In the first flush of Diana's distress that night, it had seemed to her that the sight of Lieut. Knowlton in all time to come could but give her additional distress. How could she look at him? But the clear morning light found her nerves quiet again, and her cheeks cool; and a certain sweet self-respect, in which she held herself always, forbade any such flutter of vanity or stir even of fancy as could in any wise ruffle the simple dignity of this country girl's manner. She had no careful mother's training, or father's watch and safeguard; the artificial rules of propriety were still less known to her; but innate purity and modesty, and, as I said, the poise of a true New England self-respect, stood her in better stead. When Diana saw Mr. Knowlton the next time, she was conscious of no discomposure; and he was struck with the placid elegance of manner, formed in no school, which was the very outgrowth of the truth within her. His own manner grew unconsciously deferential. It is the most flattering homage a man can render a woman.

Mrs. Starling had delivered her mind, and thereafter she was content to be very civil to him. Further than that a true record cannot go. The young officer tried to negotiate himself into her good graces; he was attentive and respectful, and made himself entertaining. And Mrs. Starling was entertained, and entertained him also on her part; and Diana watched for a word of favourable comment or better judgment of him when he was gone. None ever came; and Diana sometimes sighed when she and her mother had shut the doors, as that night, upon each other. For to her mind the favourable comments rose unasked for.

He came very often, on one pretext or another. He began to be very much at home. His eye used to meet her's, as something he had been looking for and had just found; and the lingering clasp of his hand said the touch was pleasant. Generally their interviews were in the parlour of Diana's home; sometimes he contrived an occasion to get her to drive with him, or to walk; and Diana never found that she could refuse herself the pleasure, or need refuse it to him. The country was so thinly settled, and their excursions had as yet been in such lonely places, that no village eyes or tongues had been aroused.

So the depth of August came. The two were standing one moonlight night at the little front gate, lingering in the moonlight. Mr. Knowlton was going, and could not go.

"Have you heard anything about the Bear Hill party?" he asked suddenly.

"O yes; Miss Delamater came here a week ago to speak about it."

"Are you going?"

"Mother said she would. So I suppose I shall."

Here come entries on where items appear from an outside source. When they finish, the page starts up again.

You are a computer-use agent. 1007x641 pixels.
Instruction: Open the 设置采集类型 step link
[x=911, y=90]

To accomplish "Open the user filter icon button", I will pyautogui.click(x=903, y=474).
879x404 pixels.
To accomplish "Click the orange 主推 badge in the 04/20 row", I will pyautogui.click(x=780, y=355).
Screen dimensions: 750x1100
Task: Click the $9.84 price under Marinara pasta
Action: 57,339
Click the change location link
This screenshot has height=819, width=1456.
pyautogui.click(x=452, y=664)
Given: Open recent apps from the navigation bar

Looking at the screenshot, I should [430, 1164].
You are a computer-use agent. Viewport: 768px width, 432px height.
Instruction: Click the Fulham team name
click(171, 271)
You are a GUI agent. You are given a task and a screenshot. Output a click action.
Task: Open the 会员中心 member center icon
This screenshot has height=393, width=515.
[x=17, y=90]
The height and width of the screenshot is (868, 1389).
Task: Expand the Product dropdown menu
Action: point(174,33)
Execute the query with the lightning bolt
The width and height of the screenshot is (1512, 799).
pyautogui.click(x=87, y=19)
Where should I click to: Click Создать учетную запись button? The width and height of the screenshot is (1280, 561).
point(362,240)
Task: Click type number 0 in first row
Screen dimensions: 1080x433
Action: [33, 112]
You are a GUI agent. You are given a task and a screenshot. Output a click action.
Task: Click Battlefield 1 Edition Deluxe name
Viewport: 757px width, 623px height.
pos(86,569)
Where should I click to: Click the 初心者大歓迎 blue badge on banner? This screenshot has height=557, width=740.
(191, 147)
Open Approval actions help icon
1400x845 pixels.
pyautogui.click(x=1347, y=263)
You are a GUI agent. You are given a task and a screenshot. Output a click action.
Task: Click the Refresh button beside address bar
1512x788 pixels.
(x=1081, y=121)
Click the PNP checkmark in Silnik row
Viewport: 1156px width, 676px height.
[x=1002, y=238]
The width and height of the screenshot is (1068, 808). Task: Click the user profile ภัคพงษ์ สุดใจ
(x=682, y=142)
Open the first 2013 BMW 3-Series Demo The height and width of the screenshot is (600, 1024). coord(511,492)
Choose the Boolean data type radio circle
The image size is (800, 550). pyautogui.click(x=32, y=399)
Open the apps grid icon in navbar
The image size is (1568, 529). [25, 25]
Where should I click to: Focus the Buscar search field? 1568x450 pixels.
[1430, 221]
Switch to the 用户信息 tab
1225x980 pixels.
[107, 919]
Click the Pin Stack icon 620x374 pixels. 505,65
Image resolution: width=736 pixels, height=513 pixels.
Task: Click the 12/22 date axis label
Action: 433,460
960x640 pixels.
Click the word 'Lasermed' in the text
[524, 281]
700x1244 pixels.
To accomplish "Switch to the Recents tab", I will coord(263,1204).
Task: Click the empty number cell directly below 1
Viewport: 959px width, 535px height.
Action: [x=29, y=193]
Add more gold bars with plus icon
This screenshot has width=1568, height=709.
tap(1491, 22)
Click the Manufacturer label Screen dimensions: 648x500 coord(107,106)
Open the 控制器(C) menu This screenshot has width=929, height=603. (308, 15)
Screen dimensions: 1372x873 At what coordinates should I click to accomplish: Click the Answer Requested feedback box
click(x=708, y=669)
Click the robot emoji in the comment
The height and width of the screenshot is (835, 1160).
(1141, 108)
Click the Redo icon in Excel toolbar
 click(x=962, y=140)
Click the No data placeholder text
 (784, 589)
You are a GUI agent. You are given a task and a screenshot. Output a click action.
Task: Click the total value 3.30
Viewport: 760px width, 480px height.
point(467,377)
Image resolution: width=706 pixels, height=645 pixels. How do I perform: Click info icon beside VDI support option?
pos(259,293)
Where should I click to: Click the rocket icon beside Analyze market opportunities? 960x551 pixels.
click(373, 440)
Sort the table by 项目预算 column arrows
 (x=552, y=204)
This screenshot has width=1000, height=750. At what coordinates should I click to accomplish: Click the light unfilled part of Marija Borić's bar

"Where is it? and what is it?"

"The place? Bear Hill is a very wild, stony, bare hill—at least one side of it is bare; the other side is covered with trees. And the bare side is covered with blackberry bushes, the largest you ever saw; and the berries are the largest. We always go there every summer, a number of us out of Pleasant Valley, to get blackberries."

"How far is it?"

"Fifteen miles."

"That's a good way to go a-blackberrying," said the young man, smiling. "People hereabouts must be very fond of that fruit."

"We want them for a great many uses, you know; it isn't just to eat them. Mother makes jam and wine for the whole year, besides what we eat at once. And we go for the fun too, as well as for the berries."

"So it is fun, is it?"

"I think so. We make a day of it; and everybody carries provisions; and we build a fire, and it is very pleasant."

"I'll go," said Mr. Knowlton. "I have heard something about it at home. They wanted me to drive them, but I wanted to know what I was engaging myself to. Well, I'll be there, and I'll take care our waggon carries its stock of supplies too. Thursday, is it?"

"I believe so."

"What time shall you go?"

"About eight o'clock—or half-past."

"Eight!" said the young officer. "I shall have to revive Academy habits. I am grown lazy."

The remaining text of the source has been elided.